▶ [To do]
Which lines in the data below contain the word "This"? Return each of them.

Provided material: Begin

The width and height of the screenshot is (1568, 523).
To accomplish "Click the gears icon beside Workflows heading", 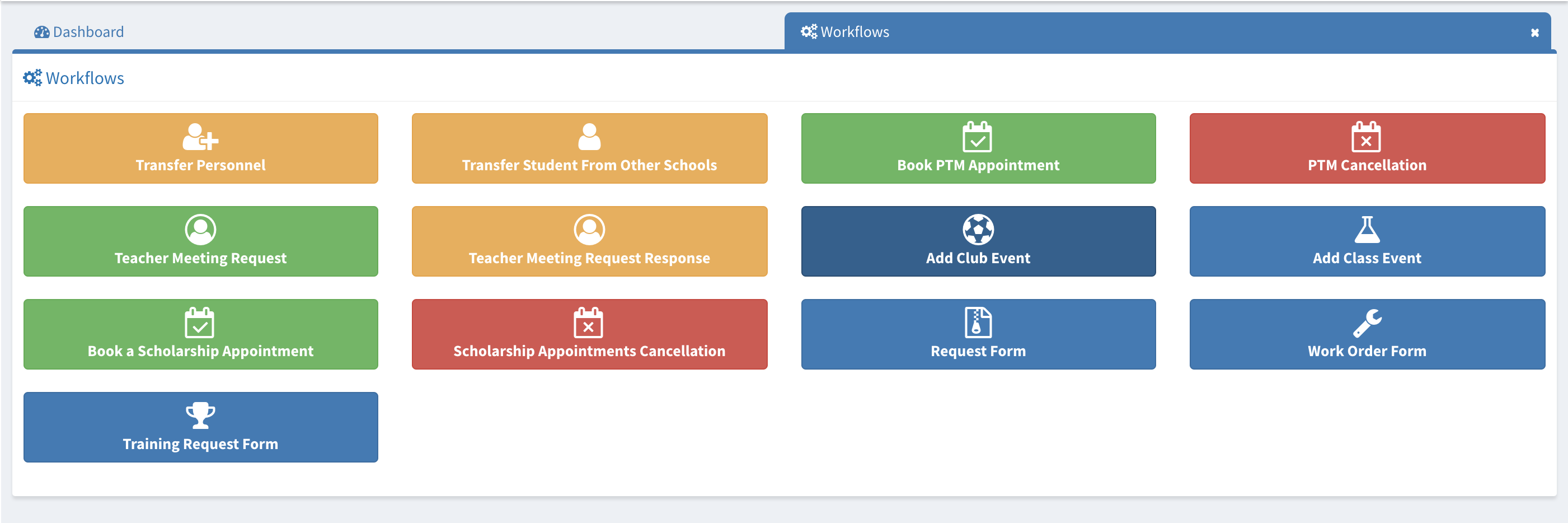I will 32,78.
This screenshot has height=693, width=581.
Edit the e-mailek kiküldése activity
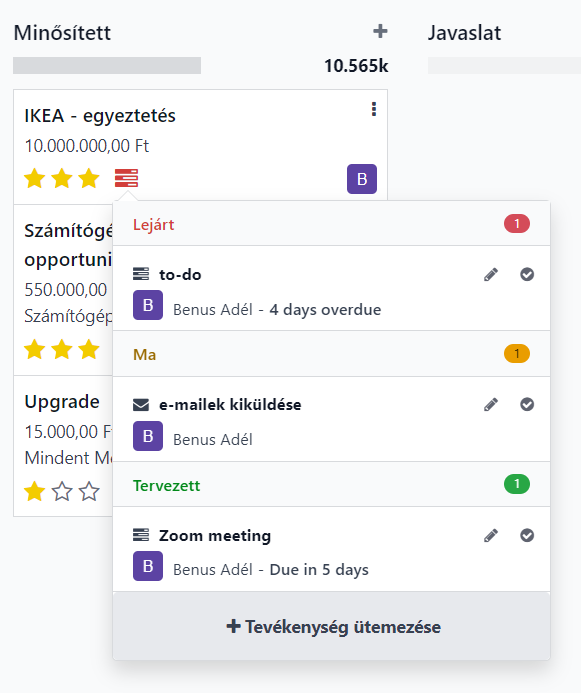click(x=491, y=404)
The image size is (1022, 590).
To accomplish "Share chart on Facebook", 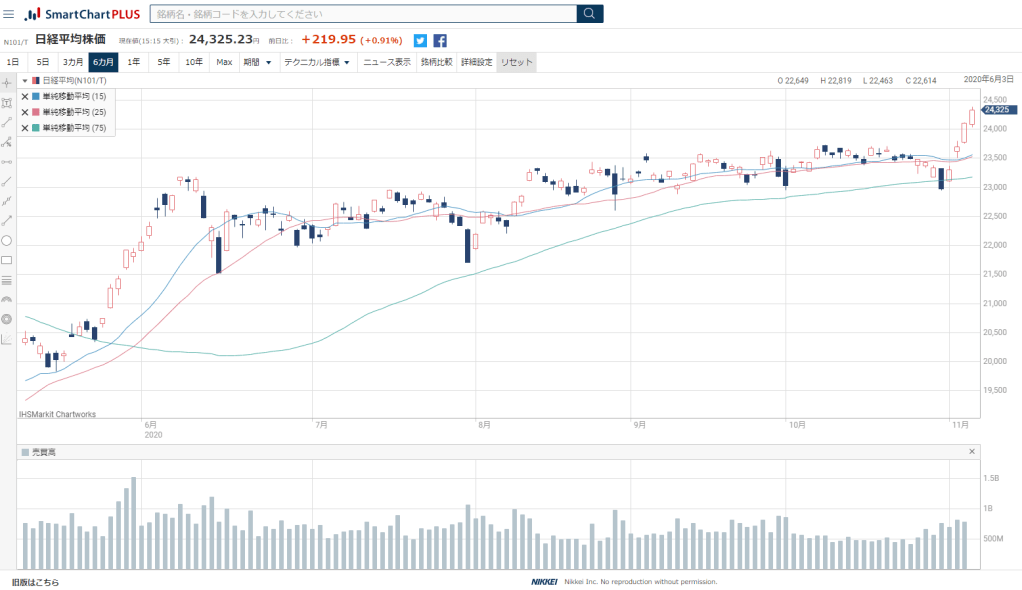I will point(440,41).
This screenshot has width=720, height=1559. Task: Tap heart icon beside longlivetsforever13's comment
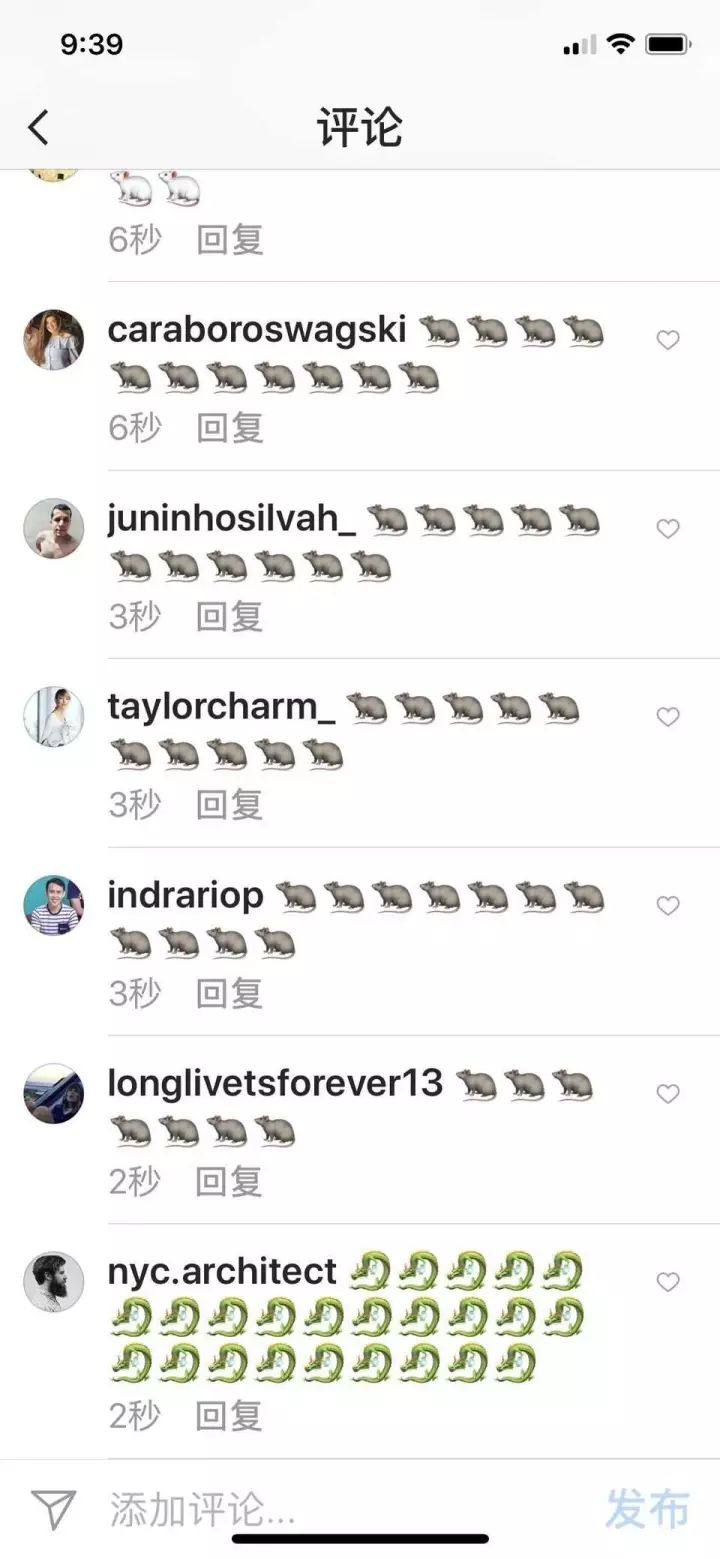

Provided material: End

▶ [Exercise response]
This screenshot has height=693, width=581.
This screenshot has width=720, height=1559. Task: Tap heart icon beside longlivetsforever13's comment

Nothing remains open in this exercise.